Thursday, May 26, 2011

Hailey's cardiac surgeon

Before I start I want to quickly go over what happened with Hailey. We were sent for an echo after the 18 week ultrasound showed a potential problem with the left ventricle. At 20 weeks we had the echo and a cardiologist, neonatologist and OB then had a meeting with us and diagnosed her with HLHS. At that point they laid it all out for us. They explained the surgeries with drawings and also gave us the options of transplant, termination and palliative care. We were told that they were in talks with a doctor from the US who does the surgeries and that he might be coming in July or August and they were hoping he'd be able to do them here. They made us fully aware there was a good chance we would have to travel at 32 weeks to either Edmonton or Toronto (the flight would be covered but accommodation near the hospital would not) if he couldn't start in time. They highly suggested we have another ultrasound done at 23 weeks to make sure there were no changes as surgery and transplant aren't always an option. At the 23 week echo Dan was listening to the doctor's talking and asked what they meant about the size of her aorta. It was then that they told us her aorta had been on the smaller side of "normal" for HLHS at 20 weeks and in the 3 weeks it hadn't grown at all with the rest of her heart. They then said this meant surgery and transplant were no longer an option and we were left with ending the pregnancy and palliative care. We had 5 days to decide as termination of a pregnancy is only legal in Canada under 24 weeks.

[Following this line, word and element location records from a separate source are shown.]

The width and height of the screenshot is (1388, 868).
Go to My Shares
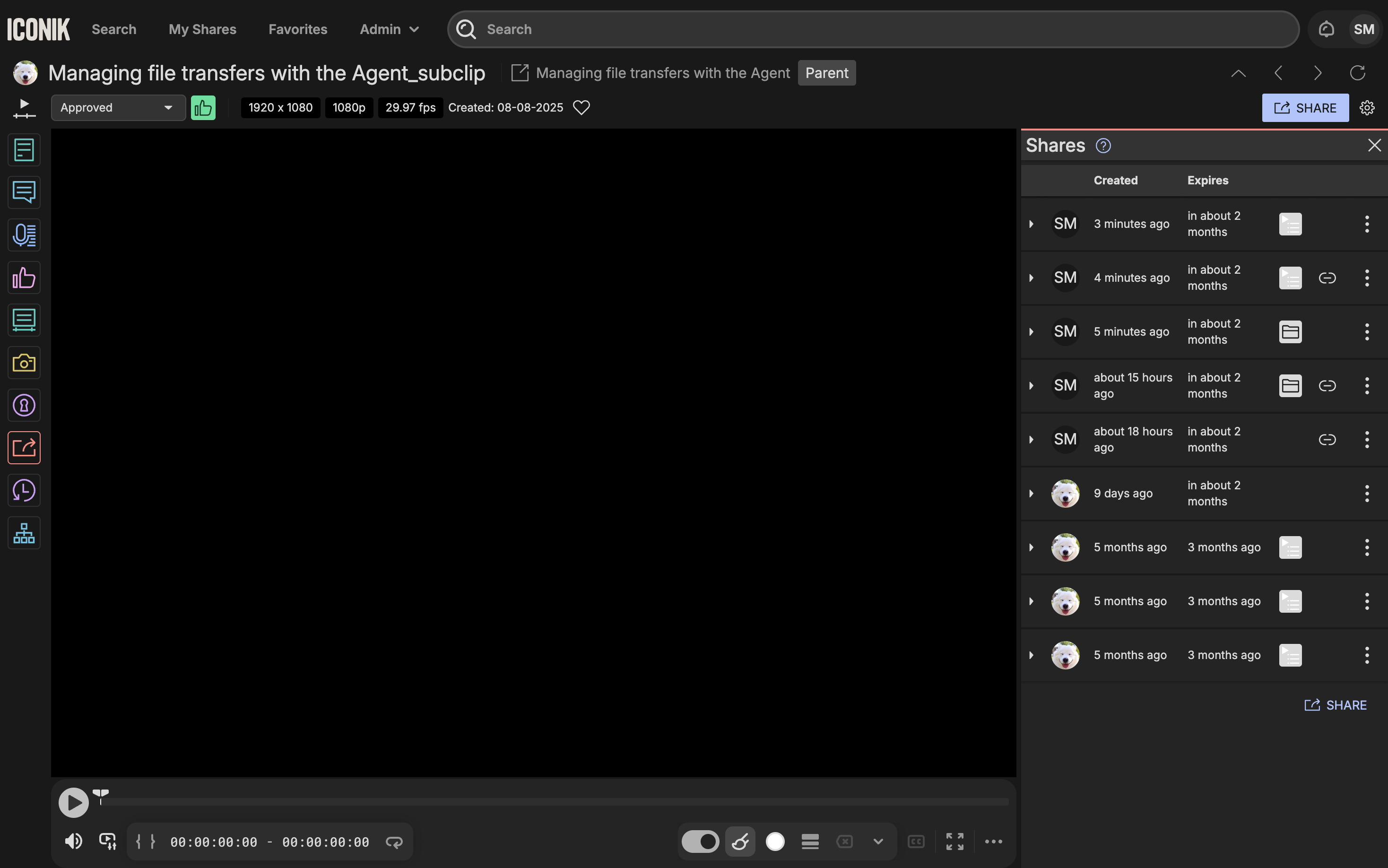click(202, 29)
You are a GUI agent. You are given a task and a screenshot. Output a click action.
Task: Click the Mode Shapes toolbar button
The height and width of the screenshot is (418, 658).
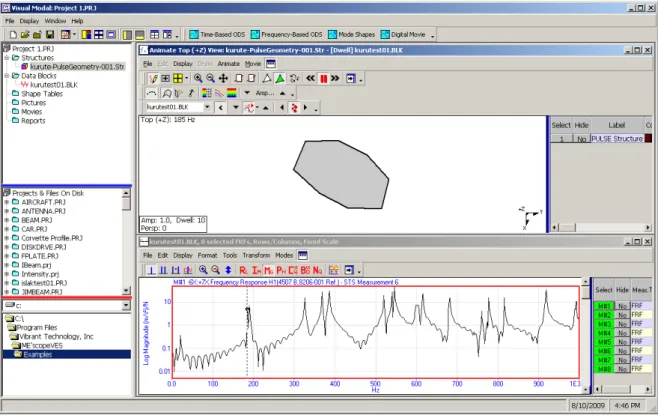click(352, 34)
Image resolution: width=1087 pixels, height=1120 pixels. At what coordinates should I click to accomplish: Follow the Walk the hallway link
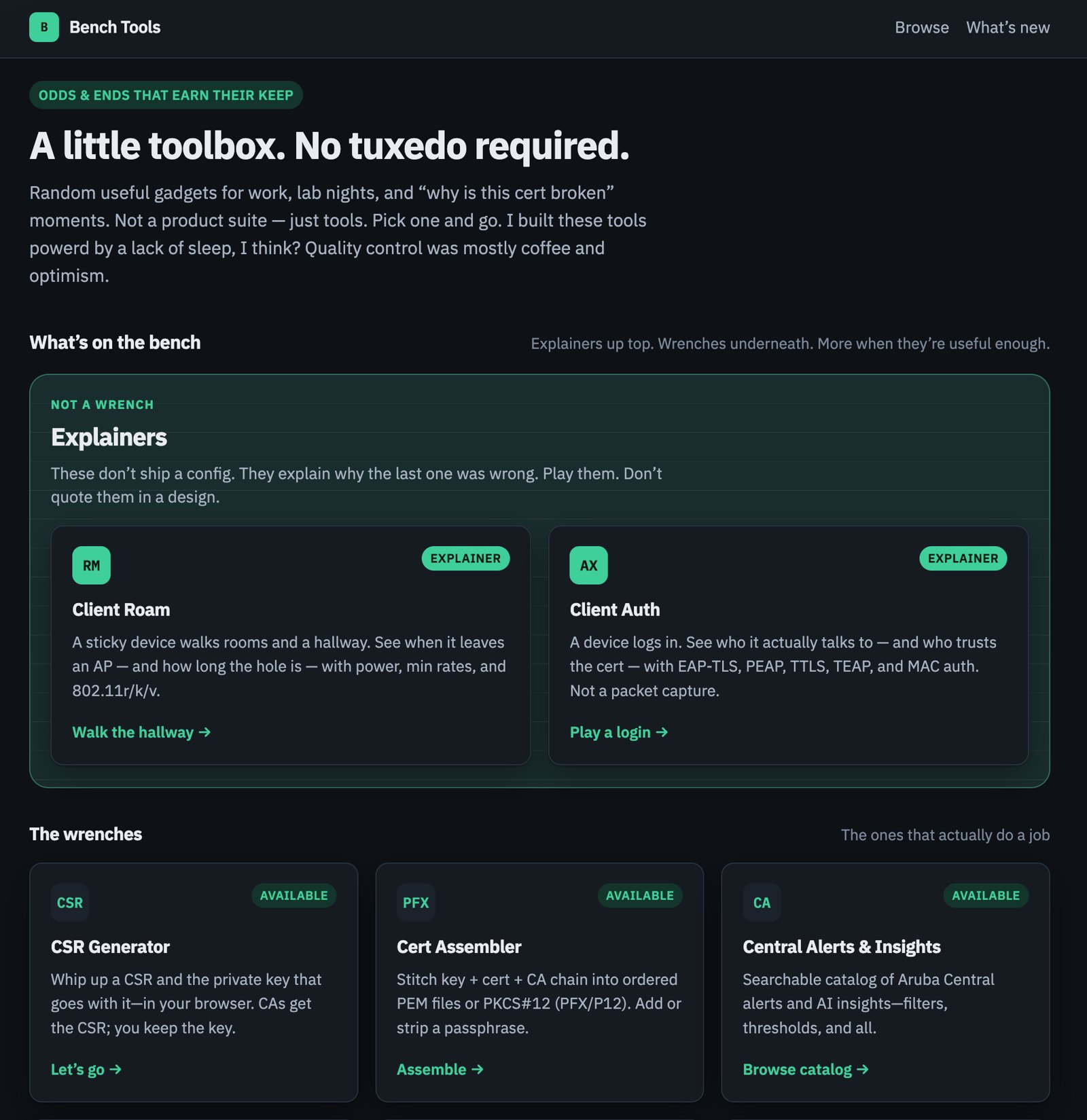click(x=141, y=732)
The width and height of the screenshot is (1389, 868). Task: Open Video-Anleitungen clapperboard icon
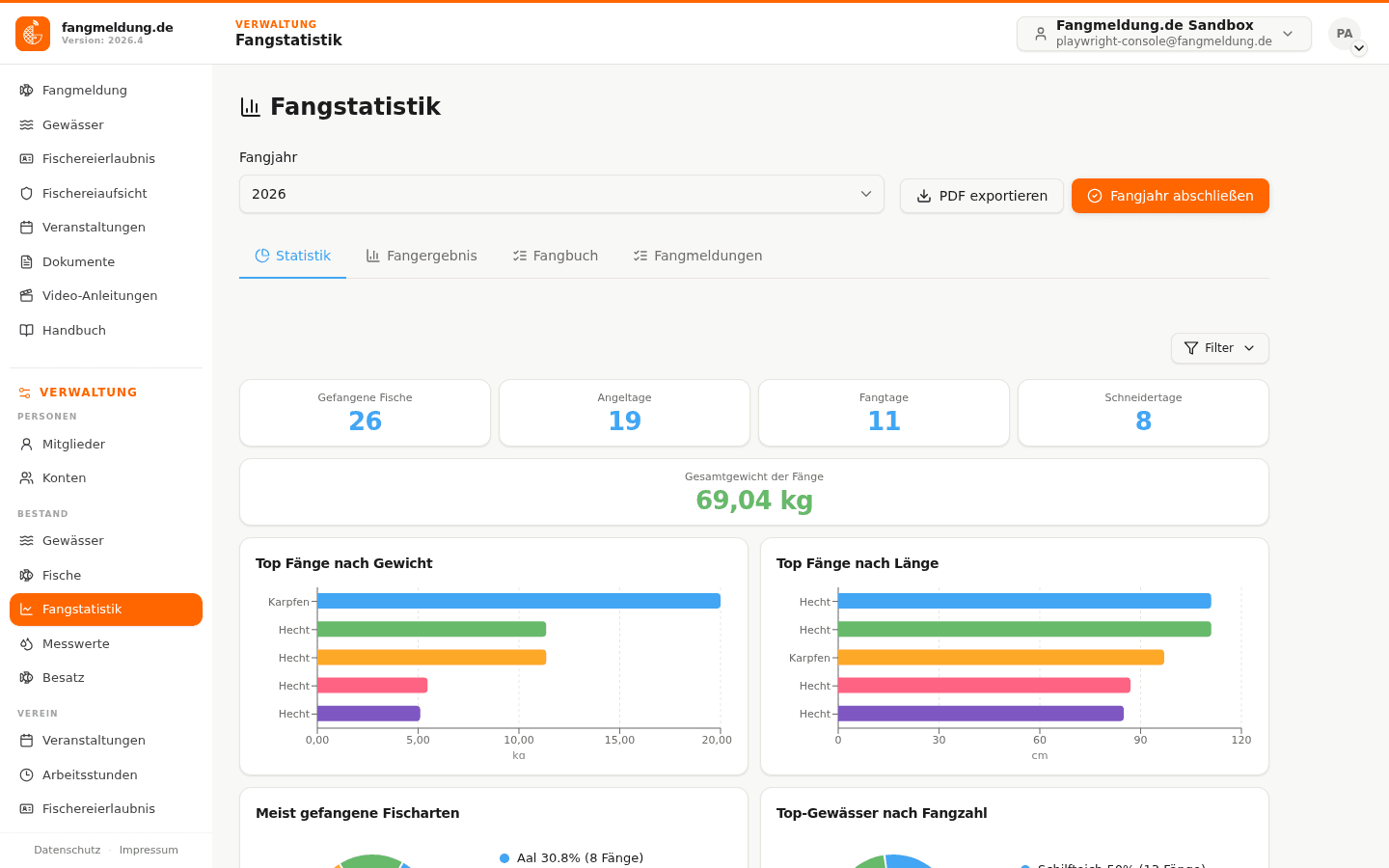(26, 296)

Yesterday the cardiac surgeon who would've done Hailey's surgeries was on the news. I watched it today and it talked about how much he was needed here and how crappy it was for families to have to travel to either Edmonton or Toronto to have complex heart surgeries. Watching it made me angry and sad. I'm sad that he never got to see Hailey and there was so much uncertainty if he would be here in time to do her surgery so we might've had to go to either of those hospitals. It makes me angry that we never actually got to speak to anyone who does the surgeries. I never really thought about it until today but the only people telling us about the surgeries and the complications and what to expect were doctor's who never actually dealt with HLHS patients. I wish we'd had the chance to sit down with someone experienced with the cases not just someone who diagnoses and then sends them away.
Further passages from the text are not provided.